As scientists continue to track the shrinking population of the North American monarch butterfly, one researcher thinks she has found a big reason it’s in danger: Monsanto’s Roundup herbicide.
On Wednesday, the World Wildlife Fund announced that last year’s migration – from Canada and the United States down to Mexico – was the lowest it’s been since scientists began tracking it in 1993. In November, the butterflies could be found on a mere 1.6 acres of forest near Mexico’s Monarch Butterfly Biosphere Reserve, a decline of more than 43 percent over the previous year.
Back in 1996, the insects could be found covering a span of 45 acres. Part of the decline can be attributed to illegal logging in Mexico that has decimated the butterfly’s natural habitat, as well as rising temperatures, which threaten to dry out monarch eggs and prevent them from hatching.
Now, though, biologist Karen Oberhauser of the University of Minnesota has also pinpointed the increased use of Monsanto’s Roundup herbicides in the United States and Canada as a culprit.
According to Oberhauser, the use of Roundup has destroyed the monarch butterfly’s primary food source, a weed called milkweed that used to be commonly found across North America. As the agriculture industry boomed and farmers effectively eliminated the weed from the land in order to maximize crop growth, she was able to catalog a parallel decline in the butterfly’s population.
Speaking with Slate, Oberhauser said that when the milkweed population across the Midwest shrank by 80 percent, the monarch butterfly population decreased by the same amount.
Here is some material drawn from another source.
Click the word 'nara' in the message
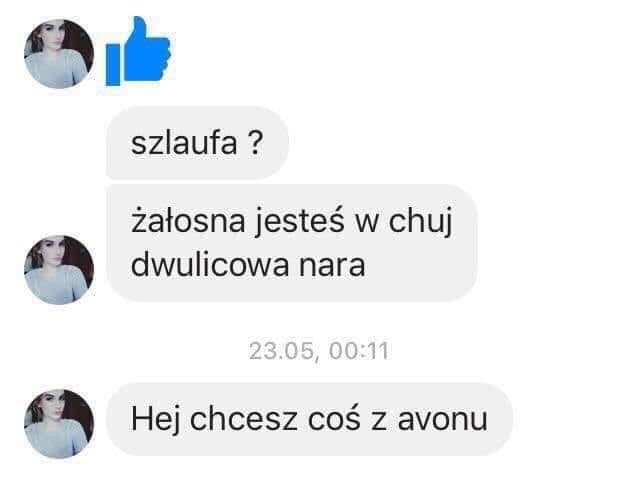The height and width of the screenshot is (489, 640). pos(332,266)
With some states such as Iowa losing more than 98 percent of their milkweed population – the weed doesn’t even grow on the edges of farmland anymore – the disappearance of the plant poses a huge risk to the insect’s survival.
“We have this smoking gun,” she told Slate. “This is the only thing that we’ve actually been able to correlate with decreasing monarch numbers.”
For its part, Monsanto noted that herbicides aren't the only reason the monarch is dying. The company cited studies that showed the butterfly’s population in Michigan and New Jersey were not shrinking, though scientists have dismissed those studies since they focused on areas where milkweed was still prevalent.
Monsanto has come under fire before for the effects of its agriculture-oriented chemicals. As RT reported last year, studies linked Roundup’s main ingredient to diseases such as cancer, autism and Alzheimer’s. In spite of these findings, the Environmental Protection Agency ruled to raise the permissible level of the ingredient that can be found on crops.
Meanwhile, another report in October found a clear link between the pesticides sold by Monsanto in Argentina and a range of maladies, including higher risk of cancer and thyroid problems, as well as birth defects.
As for the plight of the monarch butterfly, the insect is still thriving in Hawaii and countries like Australia and New Zealand. In North America, Oberhauser believes the great migration can still rebound due to the monarch’s high fertility rates (a single female can lay up to 1,000 eggs throughout her life). For that to happen, however, scientists believe the US, Canada and Mexico will have to work together and draft a strategy that will help the insect safely make its way through the three countries.
“I think it’s past time for Canada and the United States to enact measures to protect the breeding range of the monarchs,” monarch expert Phil Schappert of Nova Scotia told the Washington Post, “or I fear the spiral of decline will continue.”